What would have happened to history if, at this juncture, she altered Bhavani’s thinking?

Her power flared; psionic tendrils reached out to caress her student’s mind–

Only to discover, to her shock, that Bhavani’s mind was off-limits.

Even to the power of the Immortal Ganges.

In that instant of shameful madness she came to understand–

–her student’s will and ambition was far more powerful than she realized.

Bhavani Jayasankar was a uniquely frightening person.

There was nothing she could say or do about it. Somehow, Kansal felt liberated by this event.

“You’ve always been a very keen girl.” Kansal said. “I wouldn’t doubt you could overthrow me.”

Bhavani retreated from Kansal’s face. Her self-confident smirk darkened, grew just a little sullen.
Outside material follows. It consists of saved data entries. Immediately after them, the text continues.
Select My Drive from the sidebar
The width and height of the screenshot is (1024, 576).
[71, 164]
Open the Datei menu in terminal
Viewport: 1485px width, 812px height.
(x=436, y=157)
As if disappointed that Kansal had no will to resist her. As if she had wanted her to fight back.

Bhavani quietly dropped the subject and segued into the next issue, her voice softening.

“Ahwalia’s people are offering me a cabinet position if I concede gracefully without calling a recount or an investigation. I am going to take it and figure things out from there. I’ll be the Justice Minister. Nagavanshi and Klasnikov will be part of his government as well. Nagavanshi will be my subordinate under internal affairs while Klasnikov will head the 4th Fleet Group in southern Solstice.”
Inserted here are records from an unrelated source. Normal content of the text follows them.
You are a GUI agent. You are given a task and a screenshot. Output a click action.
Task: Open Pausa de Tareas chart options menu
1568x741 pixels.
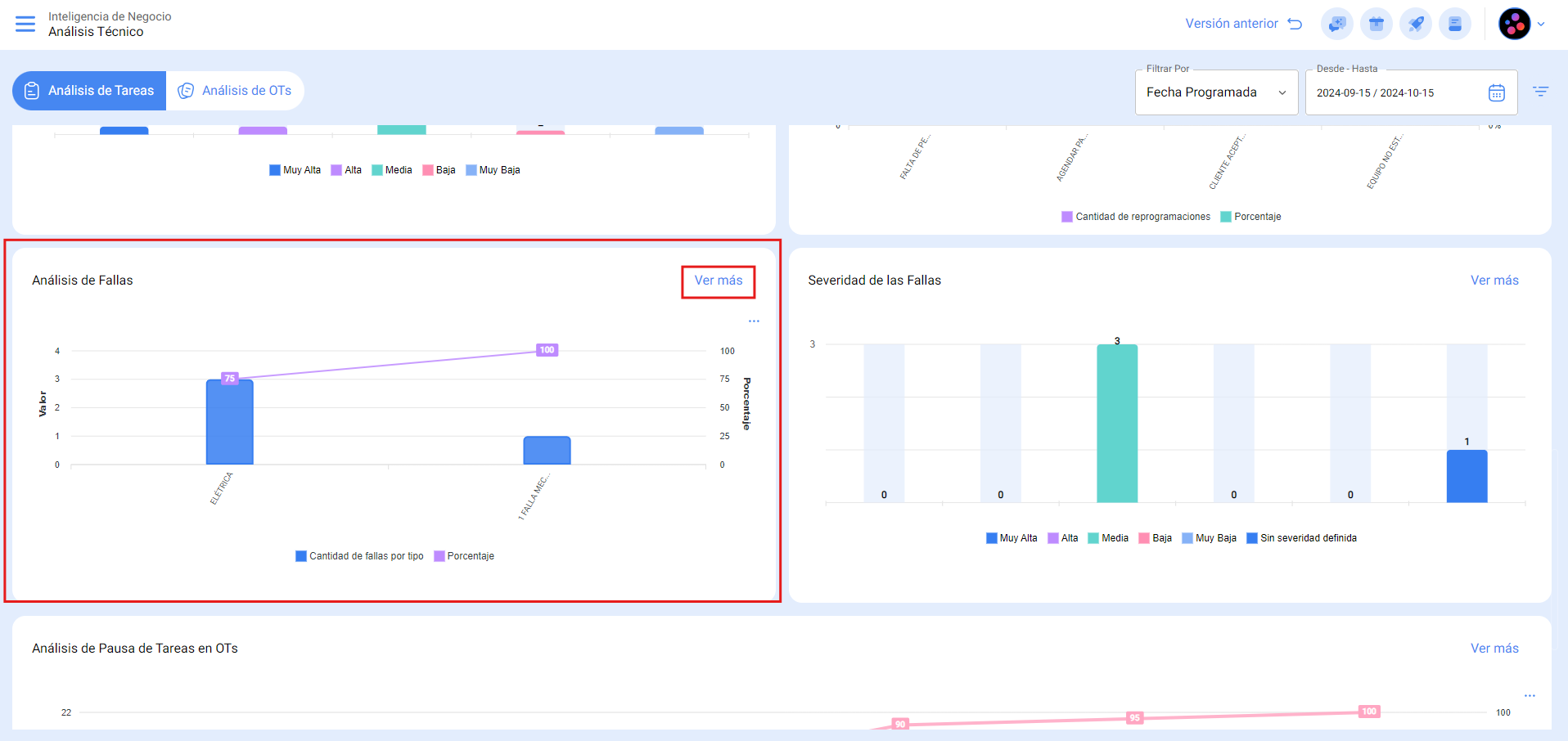coord(1530,696)
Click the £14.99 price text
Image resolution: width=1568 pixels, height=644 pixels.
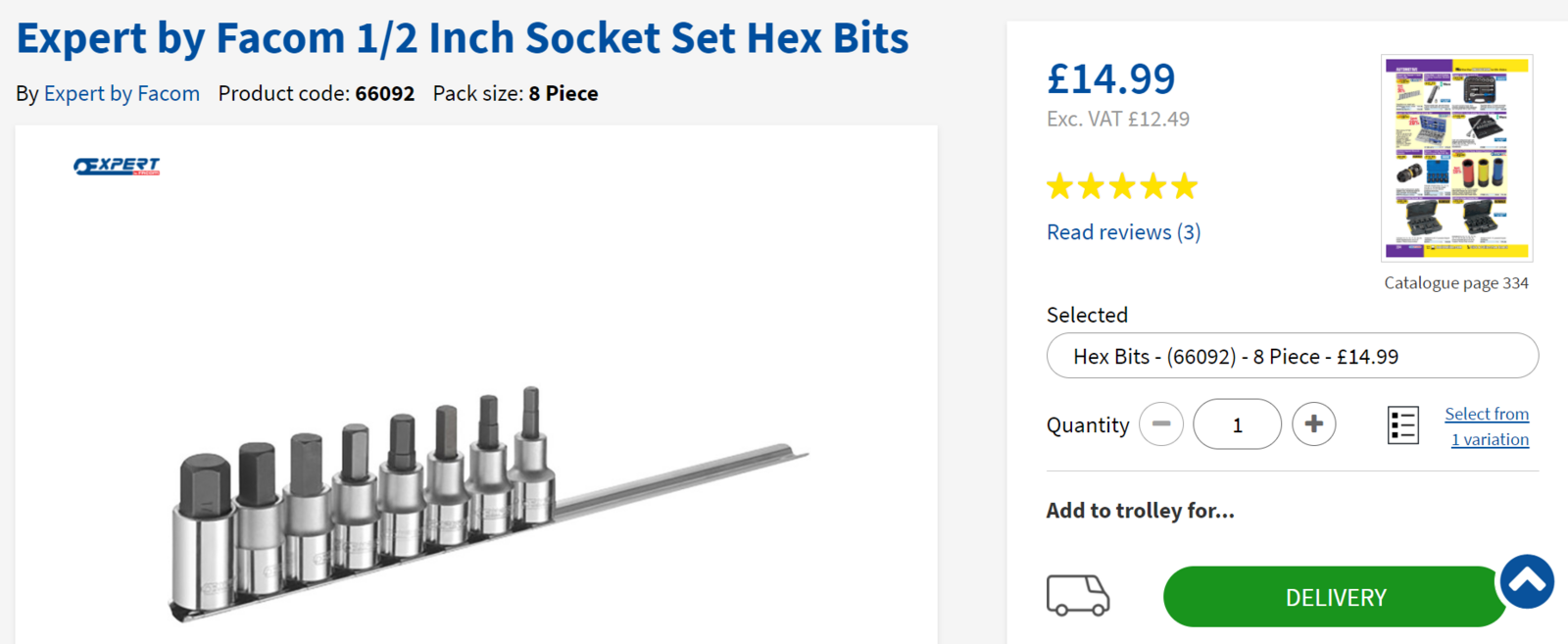[x=1110, y=79]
Kansal allowed her to leave her past insinuations behind and engaged with the new discussion.

“Huh. Curious. Seems to me that’s his mistake then, letting you anywhere near power.” Kansal said.

“It is. Daksha– when you leave, I never want to see you again. You will never return to the Union.”

Kansal could sense the pain in those words. She didn’t have to focus on Bhavani’s aura to tell, either.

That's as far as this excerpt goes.